We have reviewed the complained-of disability determination. Whether the claimant had disability presented a question of fact for the hearing officer to resolve. The hearing officer is the sole judge of the relevance, materiality, weight, and credibility of the evidence presented at the hearing. Section 410.165(a). The hearing officer could believe all, part, or none of the testimony of any witness. Aetna Insurance Company v. English, 204 S.W.2d 850 (Tex. Civ. App.-Fort Worth 1947, no writ). Nothing in our review of the record reveals that the challenged determinations are so against the great weight of the evidence as to be clearly wrong or manifestly unjust.

Accordingly, no sound basis exists for us to disturb those determinations on appeal. Although another fact finder may have drawn different inferences from the evidence, which would have supported a different result, that fact does not provide a basis for us to reverse the hearing officer’s decision on appeal. Salazar v. Hill, 551 S.W.2d 518 (Tex. Civ. App.-Corpus Christi 1977, writ ref'd n.r.e.).

We affirm the hearing officer’s disability determination.
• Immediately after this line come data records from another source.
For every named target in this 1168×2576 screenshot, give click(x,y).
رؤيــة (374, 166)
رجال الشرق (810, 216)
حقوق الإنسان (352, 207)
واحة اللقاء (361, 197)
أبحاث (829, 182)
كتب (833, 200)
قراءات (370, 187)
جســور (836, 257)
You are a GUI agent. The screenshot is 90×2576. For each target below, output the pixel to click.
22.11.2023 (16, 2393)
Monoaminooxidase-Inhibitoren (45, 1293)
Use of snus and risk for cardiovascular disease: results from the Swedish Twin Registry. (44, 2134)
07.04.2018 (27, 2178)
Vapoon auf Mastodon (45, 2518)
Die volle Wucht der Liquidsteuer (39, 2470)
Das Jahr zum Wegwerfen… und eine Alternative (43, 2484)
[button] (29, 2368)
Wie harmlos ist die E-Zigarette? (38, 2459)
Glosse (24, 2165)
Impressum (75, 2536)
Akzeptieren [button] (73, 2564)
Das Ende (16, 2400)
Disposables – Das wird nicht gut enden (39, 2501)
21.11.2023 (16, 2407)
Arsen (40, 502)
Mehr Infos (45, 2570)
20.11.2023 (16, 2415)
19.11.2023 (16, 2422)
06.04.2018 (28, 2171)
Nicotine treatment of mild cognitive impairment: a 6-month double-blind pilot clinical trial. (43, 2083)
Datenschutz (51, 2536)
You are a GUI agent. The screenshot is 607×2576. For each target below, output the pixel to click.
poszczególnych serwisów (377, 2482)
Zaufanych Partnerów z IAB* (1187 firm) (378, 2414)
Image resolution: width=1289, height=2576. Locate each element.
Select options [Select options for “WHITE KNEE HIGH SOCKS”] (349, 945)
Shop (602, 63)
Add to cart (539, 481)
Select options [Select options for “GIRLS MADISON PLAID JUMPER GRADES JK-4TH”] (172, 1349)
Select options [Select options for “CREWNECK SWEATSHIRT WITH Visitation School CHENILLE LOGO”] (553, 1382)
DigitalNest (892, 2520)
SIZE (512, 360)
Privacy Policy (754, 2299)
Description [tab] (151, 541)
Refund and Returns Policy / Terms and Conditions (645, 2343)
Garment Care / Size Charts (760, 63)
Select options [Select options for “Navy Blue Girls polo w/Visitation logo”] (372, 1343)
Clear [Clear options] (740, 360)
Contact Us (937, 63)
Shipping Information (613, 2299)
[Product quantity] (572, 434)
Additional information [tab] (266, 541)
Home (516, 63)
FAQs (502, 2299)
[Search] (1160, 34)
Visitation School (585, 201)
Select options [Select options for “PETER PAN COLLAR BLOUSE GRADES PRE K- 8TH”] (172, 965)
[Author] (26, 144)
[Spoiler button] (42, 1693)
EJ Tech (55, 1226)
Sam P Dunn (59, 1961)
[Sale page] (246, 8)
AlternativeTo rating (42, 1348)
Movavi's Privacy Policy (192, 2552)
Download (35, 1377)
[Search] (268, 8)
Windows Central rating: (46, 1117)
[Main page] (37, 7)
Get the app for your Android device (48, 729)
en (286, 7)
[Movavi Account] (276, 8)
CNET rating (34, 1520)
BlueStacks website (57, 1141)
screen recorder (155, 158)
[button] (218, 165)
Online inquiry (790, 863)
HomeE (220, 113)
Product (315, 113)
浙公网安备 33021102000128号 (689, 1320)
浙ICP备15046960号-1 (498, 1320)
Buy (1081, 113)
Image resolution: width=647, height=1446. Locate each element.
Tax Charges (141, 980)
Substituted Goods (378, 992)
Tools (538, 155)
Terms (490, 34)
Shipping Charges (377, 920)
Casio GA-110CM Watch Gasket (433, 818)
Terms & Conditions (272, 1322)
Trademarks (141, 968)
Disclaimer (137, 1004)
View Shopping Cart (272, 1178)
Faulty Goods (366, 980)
We reverse the hearing officer’s determination that the claimant’s IR is 17% and we remand for the claimant to be evaluated and rated by the designated doctor for an IR of the compensable injury based on the claimant’s condition as of the MMI date of February 1, 2002.

Pending resolution of the remand, a final decision has not been made in this case. However, since reversal and remand necessitate the issuance of a new decision and order by the hearing officer, a party who wishes to appeal from such new decision must file a request for review not later than 15 days after the date on which such new decision is received from the Commission's Division of Hearings, pursuant to Section 410.202, which was amended June 17, 2001, to exclude Saturdays and Sundays and holidays listed in Section 662.003 of the Texas Government Code in the computation of the 15-day appeal and response periods.

The true corporate name of the insurance carrier is TEXAS HOSPITAL INSURANCE EXCHANGE and the name and address of its registered agent for service of process is

6300 LA CALMA, SUITE 550

Veronica L. Ruberto
Appeals Judge


Judy L. S. Barnes
Appeals Judge

Gary L. Kilgore
Appeals Judge

1 We note that the Combined Values Chart, page 247, AMA Guides, reflects that a 13% impairment and a 4% impairment, combine to a whole person value of 16%, rather than 17%.